I always arrive three to four minutes early to catch my train to work. Either the train is sitting on the track, ready for an exceptionally punctual departure. Or, the train is not sitting on the track. ::big sigh:: It will probably be five minutes late. Or ten. Or twenty. Or more.

I arrive to the station today to see no train. Everyone is standing around looking like they don't care. About five minutes after the train was supposed to have left, there is an announcement. The train departing from track 35 towards Valmondois will depart in 20 minutes. Everyone still looks like they don't care. Don't these people have places to be at on time? I am annoyed and call the school's director to tell her I will be late for class.

"It's always the same story with the train," I tell her. Because I was late on Friday for the exact same reason. "You've got the worst luck," she tells me. "See you soon."

I don't consider trains being on time a matter of luck. Later, when I apologize again to the director and the teacher whose class got cut short, they tell me not to worry about it. "I know this line, it always has problems," says the director knowlingly. "C'est la France," shrugs the teacher.

I try to explain to them that this excuse would never fly in the states. This is how it works: work starts at XX:XX time. Be to work at XX:XX time. Late train once?

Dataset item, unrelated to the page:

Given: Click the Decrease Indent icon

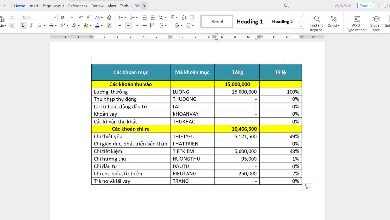Looking at the screenshot, I should 145,18.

Okay. Late train twice? Yeah right.

The school doesn't seem to care about the late train situation, but I can't help that I do. I feel like it reflects on my own punctuality, my own reliability. I vow to take the 30-minutes-earlier train. If it is late, then I will be on time for work.

I still feel bad about being late when I leave school. I arrive to the station to take the train home when I realize the next three trains to Paris are supprimé (canceled). Oh come on. Are you serious? No explanation really, just a bunch of people standing around. Unlike this morning, these people look disgruntled. Three canceled trains is a little ridiculous, even for France.

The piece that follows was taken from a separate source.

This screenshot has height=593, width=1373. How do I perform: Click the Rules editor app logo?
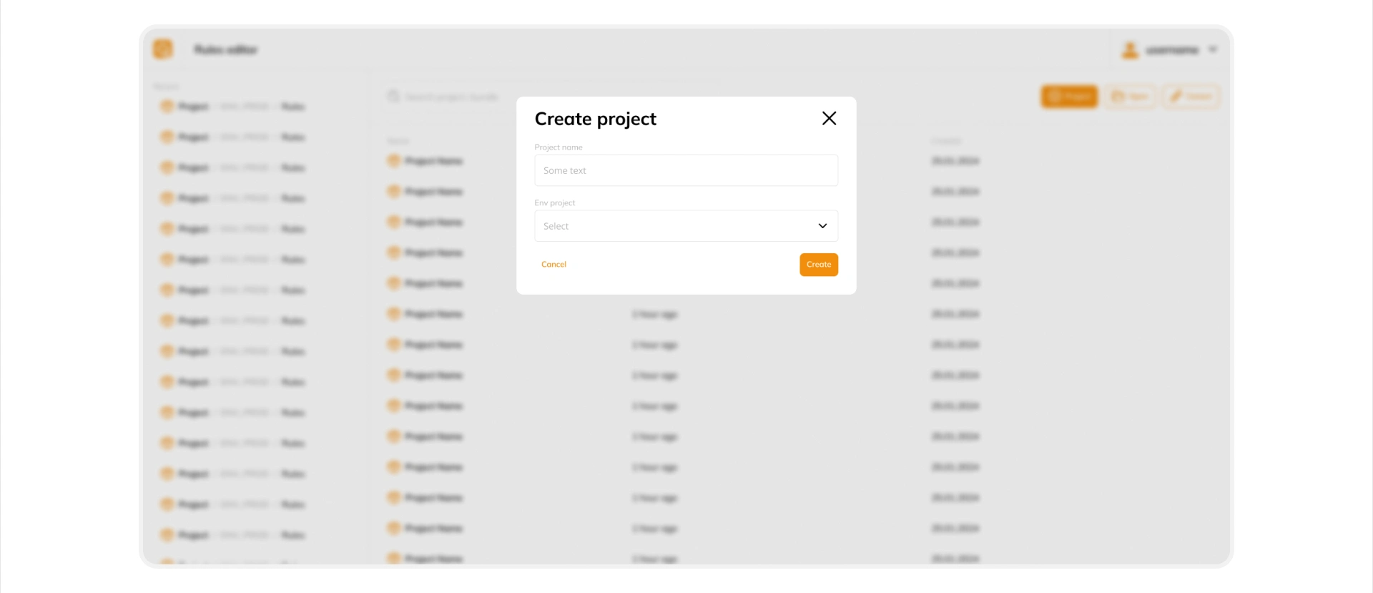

I am about to get really pissed when an surprise train towards Paris comes from nowhere. No anouncement or anything. I assume it is going to Paris because trains to Paris go that way. Fortunately, I am correct. All right then. I forgive you, train. You have kind of redeemed yourself.

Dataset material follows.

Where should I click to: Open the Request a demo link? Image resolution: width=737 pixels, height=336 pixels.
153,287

As I am leaving the train station to catch the metro home, I receive a handbill explaining that there were electrical problems today. I am kind of happy to have an explanation, even though it doesn't matter anymore. And honestly I don't feel that bad about being late for work anymore. Just because, well c'est la France.

1 comment:

Marni said...

the Germans loved explaining things like that...

"So ist das Leben, ja."
(that's life)

Right.

That explains a lot.

A train would never be late in Germany though. One min past the expected time and there would but a demonstration. But afterward, the story would be the same; "So ist das Leben."